Illustrations by Iva Troj
Afterword by Laura Varnam

Winner of the Anthony Award for Best Novel of the Century, Rebecca by Daphne du Maurier is the classic Gothic suspense novel that has haunted and enchanted generations of readers.

A young woman working as a lady’s maid in Monte Carlo is swept off her feet by the dashing widower Maxim de Winter and his sudden proposal of marriage. It is only when they arrive at his massive country estate that she realizes how large a shadow his late wife will cast over their lives—presenting her with a lingering evil that threatens to destroy their marriage from beyond the grave.
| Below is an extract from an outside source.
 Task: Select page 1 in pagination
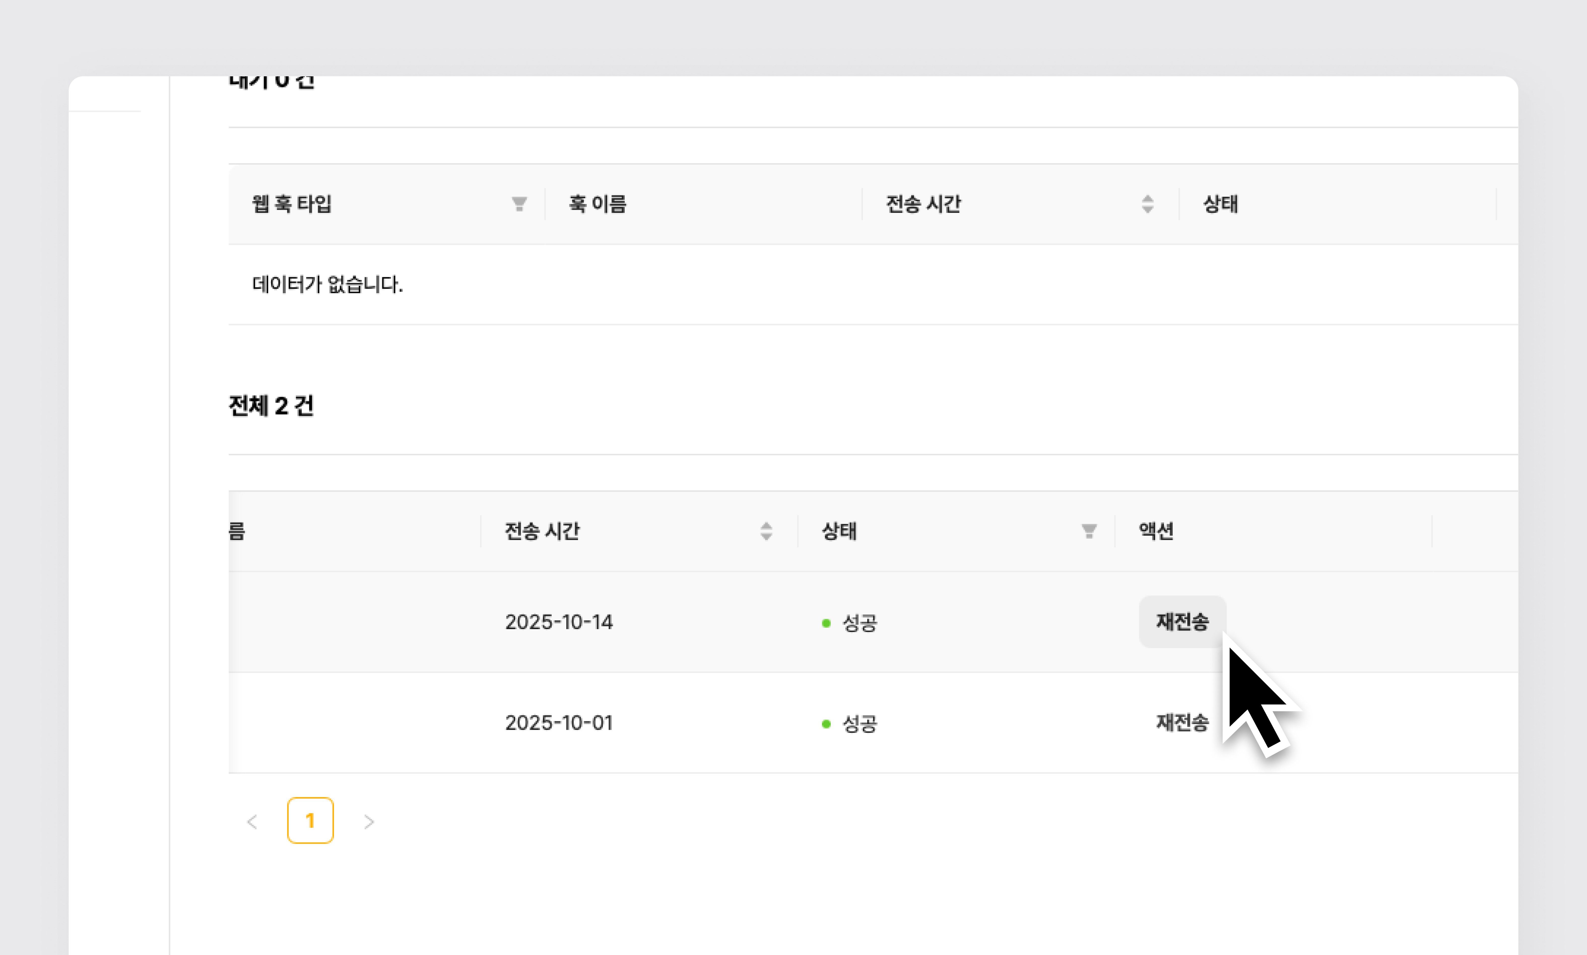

Originally published in 1938 by Victor Gollancz Ltd., the British publishing house ordered a first print run of 20,000 copies. Within a month, Rebecca had sold more than twice that number. Since its initial publication, Rebecca has never gone out of print, selling 2.8 million copies between the years 1938 and 1965 alone. The novel has been adapted numerous times for stage and screen, including a 1939 play by du Maurier herself, and the 1940 film adaptation directed by Alfred Hitchcock which won the Academy Award for Best Picture. 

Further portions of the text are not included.